241 Pages Audited in an Afternoon

By Scott Finney • May 25, 2026

Top-down view of a laptop showing a spreadsheet audit with green and red status indicators

Image: Generated with Grok

A client had a content hub with 241 pages built up over years of publishing. Nearly 1 million search impressions annually. But their hub page was ranking at position 65.

That's a weird spot. It means Google knows you're an authority on the topic but can't figure out how to organize what you've got. The content is there. The structure isn't.

Their digital team was planning a full hub redesign with structured subcategory navigation, but before they could build anything, they needed to know what they were working with. Every single URL needed a recommendation: keep it, optimize it, consolidate it, expand it, or evaluate it for removal. And each page needed to be mapped to one of six proposed subcategories to inform the new information architecture.

Doing that manually? 20 to 30 hours of an experienced analyst reading every page, cross-referencing search data, identifying overlap, and making judgment calls.

So we built a pipeline instead.

What We Built

A custom Python pipeline that combined three data layers with AI analysis to produce a complete audit in a single automated run.

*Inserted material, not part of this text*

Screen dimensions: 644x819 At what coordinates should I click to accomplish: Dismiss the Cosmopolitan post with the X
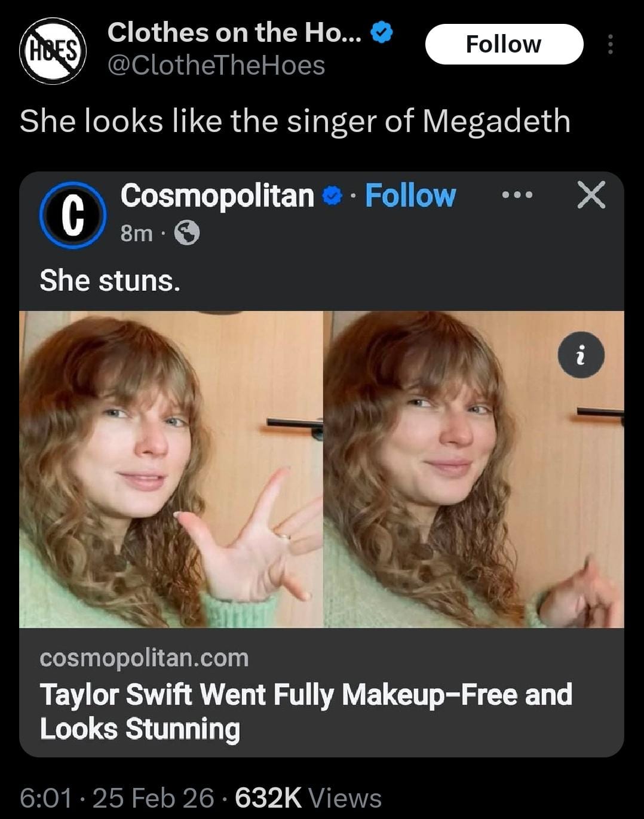[591, 195]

A targeted Screaming Frog crawl of the content folder captured on-page content — word count, headings, body text, near-duplicate detection. Data collection took about two hours across 241 URLs. Then we paired it with 12 months of Google Search Console data (impressions, clicks, CTR, average position) and 12 months of GA4 data (sessions, page views, engagement rate) per URL.

Three data sources. One merged view per page.

Two-Pass Analysis

Pass 1 was rule-based. No AI involved. Pages ranking in the top 10 with over 1,000 impressions? Keep. Pages under 300 words with under 500 impressions and under 50 sessions? Flag for removal evaluation. These are binary decisions — no judgment needed. That handled 77 of 241 URLs with zero ambiguity.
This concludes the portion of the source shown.